Old Bastard delivers Barossa power and precision

If you want a big, bold Barossa shiraz that is full of flavour and personality but also has balance, then Kaesler is a label to have on your radar.

Kaesler recently launched its new vintage icon portfolio, headed by the 2022 vintage of its flagship Old Bastard ($350), alongside the 2021 editions of its ‘Old Vine’ Shiraz and ‘Alte Reben’ Shiraz.

The new releases also include the 2021 ‘Age of Light’ Cabernet Sauvignon and ‘WOMS’ Shiraz Cabernet blend.

Chief winemaker Tim Dolan believes the consecutive vintages of 2020 and 2021 delivered terrific results for Barossa producers.

“This Old Bastard Shiraz is our flagship wine and is released as a four-year-old shiraz," Dolan says.

"The name is fitting, referring to a small number of old gnarly bush vines planted in 1893. These ‘old bastards’ flourished during the 2020 vintage, with dry and warm conditions throughout spring into summer, resulting in significantly reduced yields.

“We believe wine is made in the vineyard, and the mild conditions throughout the harvest period enabled a long, even ripening period. The resultant wine is deep and brooding, like an iron fist wrapped in a velvet glove.”

It is certainly a wine with immense power - and long-term cellaring potential.

For more immediate drinking pleasure, the Old Vine’Shiraz and Alte Reben Shiraz (both $110) are better prospects, but remain wines of concentration and palate weight.

The Kaesler family had a long history in the wine business with the Silesian migrants establishing their vineyards in the 1890s.

The family settled in Barossa in the 1840s and purchased 96 acres in 1891. By 1893, they had planted the entire acreage with shiraz, grenache and mataro vines with much of the fruit still sourced gnarly dry-grown vines.

“Our Icon wines are a true testament to the history, soil, and place of Barossa," says Dolan.

"Access to premium old vine material means we can produce bold estate wines representative of Barossa Valley.

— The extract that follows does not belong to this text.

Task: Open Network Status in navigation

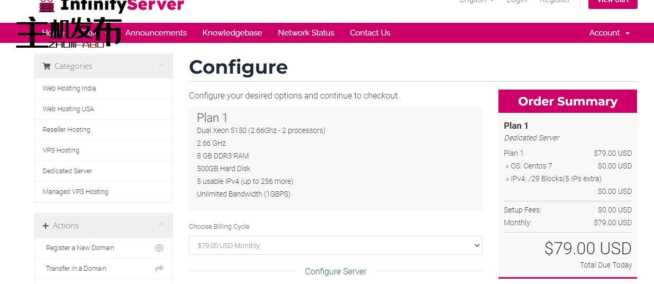Action: click(306, 33)
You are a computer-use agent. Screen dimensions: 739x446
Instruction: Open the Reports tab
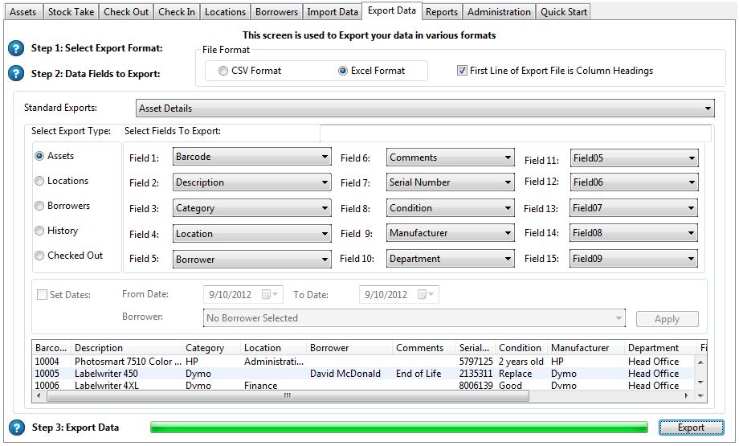click(x=442, y=12)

In fact, the intensity of the old vine shiraz inspired the production of the Old Bastard.

In 1999, agribusiness entrepreneur Ed Peter, winemaker Reid Bosward, and business partners purchased the property and immediately regenerated the old vines.

The Kaesler team, now led by general manager and viticulturist Nigel Van der Zande, view themselves as the custodians of the ancient vineyards.

“At Kaesler, we strive not only to maintain but rebuild the soils because we want to leave these precious old vines in better condition than we found them," says Van der Zande.

"It’s a process called regenerative farming, as it’s more than sustainability; it is a constantly evolving practice, so we are not just sustaining the environment, we are aiming to improve it.”